[Start of section]

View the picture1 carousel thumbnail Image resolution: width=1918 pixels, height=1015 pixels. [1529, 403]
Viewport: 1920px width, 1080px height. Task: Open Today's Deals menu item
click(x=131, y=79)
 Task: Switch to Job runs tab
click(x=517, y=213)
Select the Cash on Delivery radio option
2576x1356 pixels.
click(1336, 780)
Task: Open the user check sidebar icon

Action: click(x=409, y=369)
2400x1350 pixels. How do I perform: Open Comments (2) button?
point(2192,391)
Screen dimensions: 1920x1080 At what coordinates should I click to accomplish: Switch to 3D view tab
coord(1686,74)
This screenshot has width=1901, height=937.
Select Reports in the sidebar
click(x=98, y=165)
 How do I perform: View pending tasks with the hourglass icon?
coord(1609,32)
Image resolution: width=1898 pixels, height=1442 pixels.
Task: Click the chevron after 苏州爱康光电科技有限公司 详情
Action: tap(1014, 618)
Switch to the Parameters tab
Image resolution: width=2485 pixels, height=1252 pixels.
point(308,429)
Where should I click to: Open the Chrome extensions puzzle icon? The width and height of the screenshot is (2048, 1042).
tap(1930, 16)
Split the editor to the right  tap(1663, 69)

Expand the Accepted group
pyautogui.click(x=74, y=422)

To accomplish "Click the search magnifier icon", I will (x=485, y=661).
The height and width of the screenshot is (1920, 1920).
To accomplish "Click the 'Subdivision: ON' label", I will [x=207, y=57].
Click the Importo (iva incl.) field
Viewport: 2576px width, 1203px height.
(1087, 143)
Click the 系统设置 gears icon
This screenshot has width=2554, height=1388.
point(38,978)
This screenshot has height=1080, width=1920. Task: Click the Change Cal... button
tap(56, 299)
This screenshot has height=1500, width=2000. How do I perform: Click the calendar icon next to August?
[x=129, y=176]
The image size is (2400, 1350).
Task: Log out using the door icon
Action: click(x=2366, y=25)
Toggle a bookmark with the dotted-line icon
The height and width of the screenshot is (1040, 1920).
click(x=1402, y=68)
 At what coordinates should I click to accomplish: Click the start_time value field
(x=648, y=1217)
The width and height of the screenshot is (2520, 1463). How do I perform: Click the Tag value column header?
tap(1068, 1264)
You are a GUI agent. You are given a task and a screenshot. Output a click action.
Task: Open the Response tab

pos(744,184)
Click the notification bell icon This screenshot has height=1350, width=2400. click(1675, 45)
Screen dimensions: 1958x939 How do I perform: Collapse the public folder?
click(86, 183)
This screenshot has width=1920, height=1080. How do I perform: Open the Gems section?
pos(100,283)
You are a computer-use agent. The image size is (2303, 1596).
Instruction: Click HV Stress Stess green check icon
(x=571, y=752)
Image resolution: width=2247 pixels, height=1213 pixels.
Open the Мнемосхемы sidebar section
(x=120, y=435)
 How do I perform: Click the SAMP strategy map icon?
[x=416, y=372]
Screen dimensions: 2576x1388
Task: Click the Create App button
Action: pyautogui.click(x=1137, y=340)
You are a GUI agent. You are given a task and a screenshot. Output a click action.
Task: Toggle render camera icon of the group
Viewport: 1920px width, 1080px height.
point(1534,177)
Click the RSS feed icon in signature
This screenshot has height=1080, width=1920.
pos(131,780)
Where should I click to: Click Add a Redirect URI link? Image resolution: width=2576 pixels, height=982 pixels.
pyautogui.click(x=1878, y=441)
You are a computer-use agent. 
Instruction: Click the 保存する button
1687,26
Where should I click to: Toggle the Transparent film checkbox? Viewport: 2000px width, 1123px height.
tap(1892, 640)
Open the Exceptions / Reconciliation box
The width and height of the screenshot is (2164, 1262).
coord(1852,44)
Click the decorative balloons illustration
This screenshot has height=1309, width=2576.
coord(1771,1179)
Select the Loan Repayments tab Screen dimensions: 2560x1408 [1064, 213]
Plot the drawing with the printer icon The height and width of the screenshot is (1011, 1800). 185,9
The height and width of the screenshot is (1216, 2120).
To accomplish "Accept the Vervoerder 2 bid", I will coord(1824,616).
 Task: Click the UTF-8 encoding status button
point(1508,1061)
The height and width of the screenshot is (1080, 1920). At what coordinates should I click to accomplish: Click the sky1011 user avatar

[End of section]

**Task statement**
What number of lines in the records hold the word "will"? Reply with that number alone.

**Solution**
3